В отеле Настя оплатила номер еще за один день вперед и, переодевшись, вернулась к Роберту, который ожидал ее в холле.
— Завтра Рождество, а что-то не видно, чтобы кто-то его здесь праздновал, — заметила она.
— Это семейный праздник, вот дома его и празднуют, — ответил Роберт.
Словак-любитель русского языка посадил ее на автобус, и Настя снова осталась одна. Но ей уже не было так тоскливо. В воздухе пахло Новым годом. В Карлштейне было как в сказке, но того, чего искала, она там не нашла.
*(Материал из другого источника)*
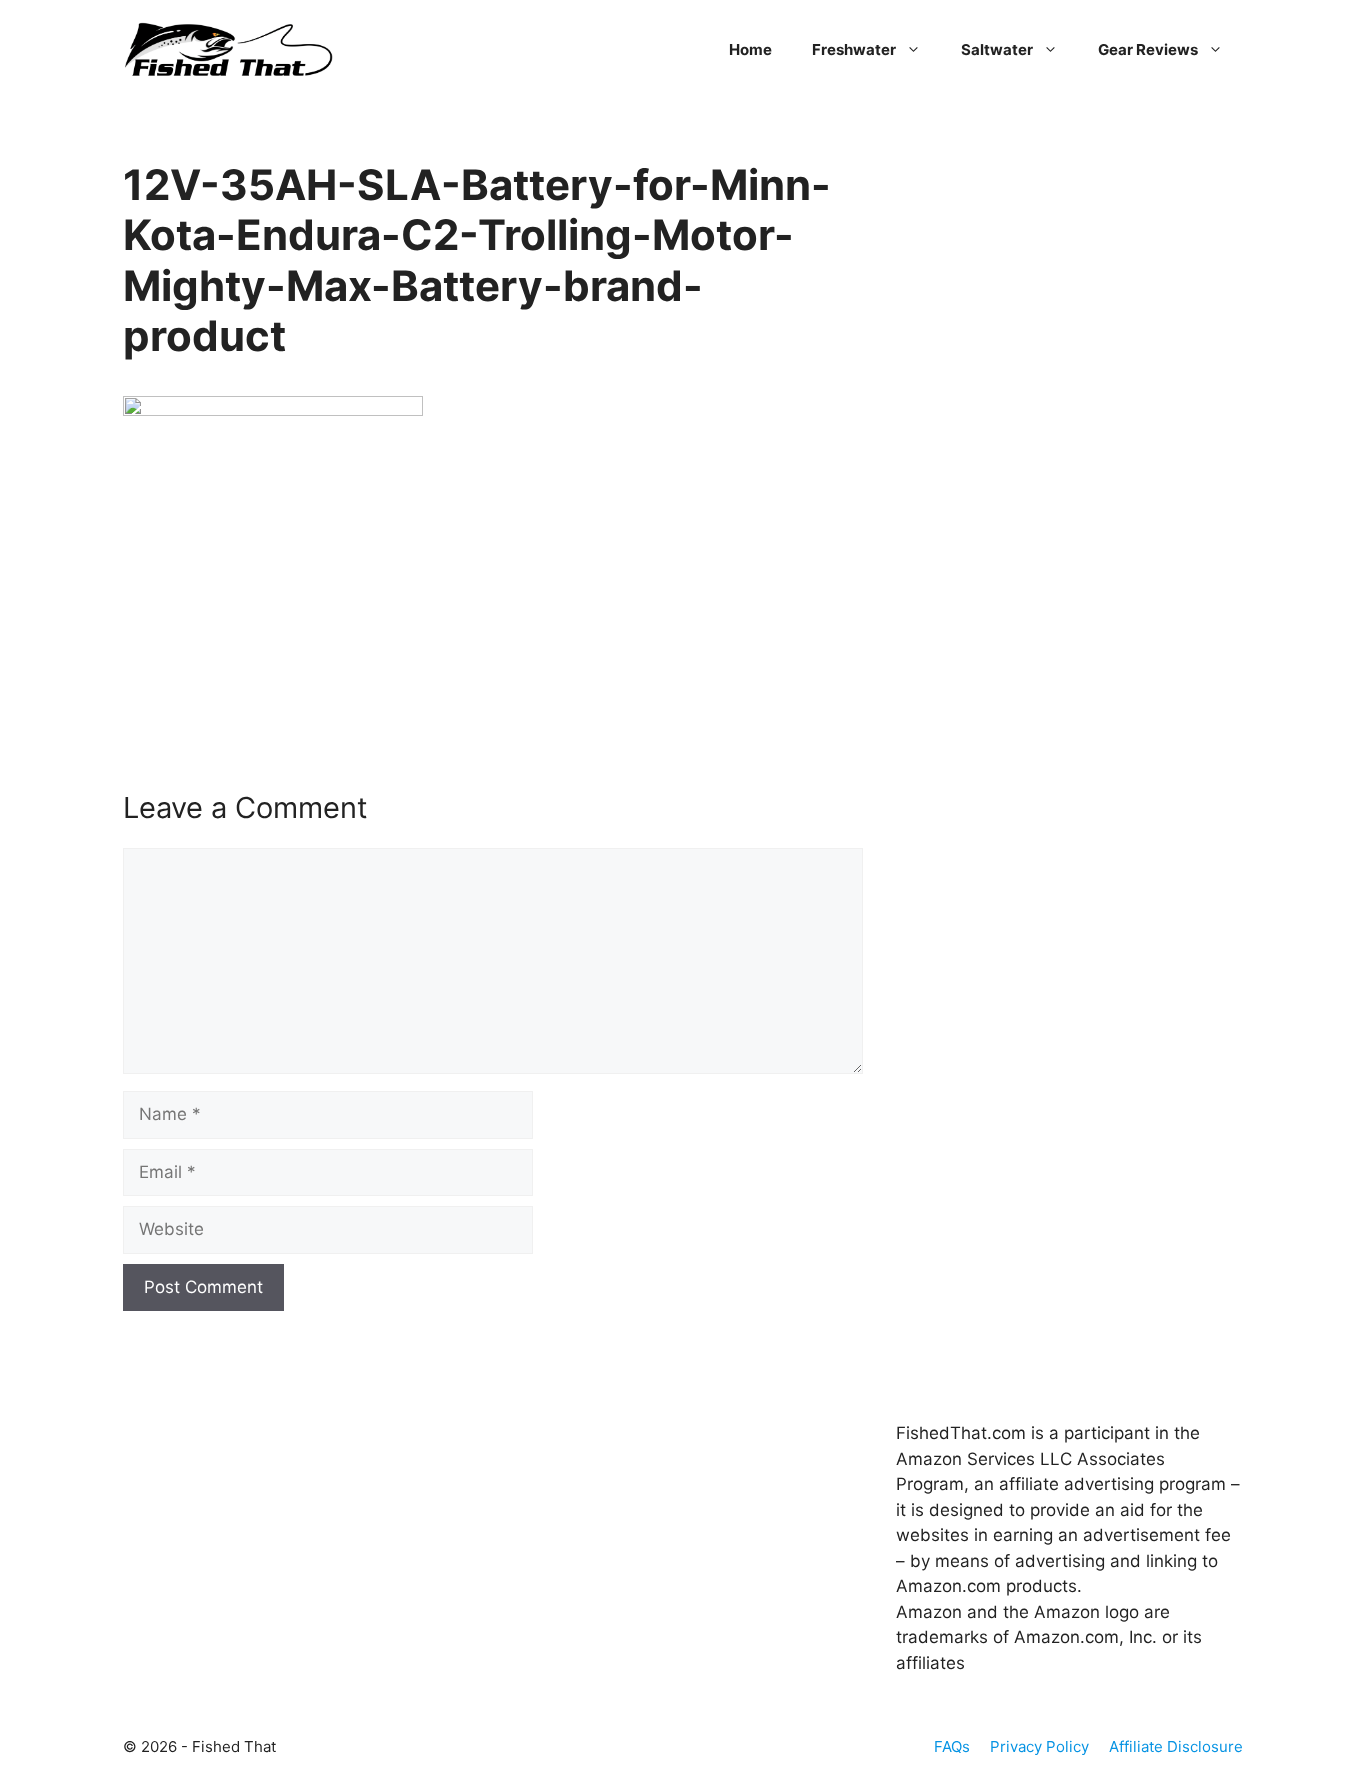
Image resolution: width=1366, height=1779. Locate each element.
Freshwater (854, 49)
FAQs (952, 1746)
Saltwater (997, 49)
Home (750, 49)
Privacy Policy (1039, 1746)
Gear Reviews (1148, 49)
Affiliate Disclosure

Никаких христианских реликвий там не оказалось. Экскурсовод сказал, что их давно перевезли в Прагу в собор Святого Витта.
— Надо же, — подумала Настя. Именно возле этого собора она вчера гуляла, когда смотрела Пражский град. И в нескольких метрах оттуда стояла и плакала на каменном мосту. — Выходит, сделала лишний крюк, а можно было никуда не выезжать из Праги и все посмотреть на месте.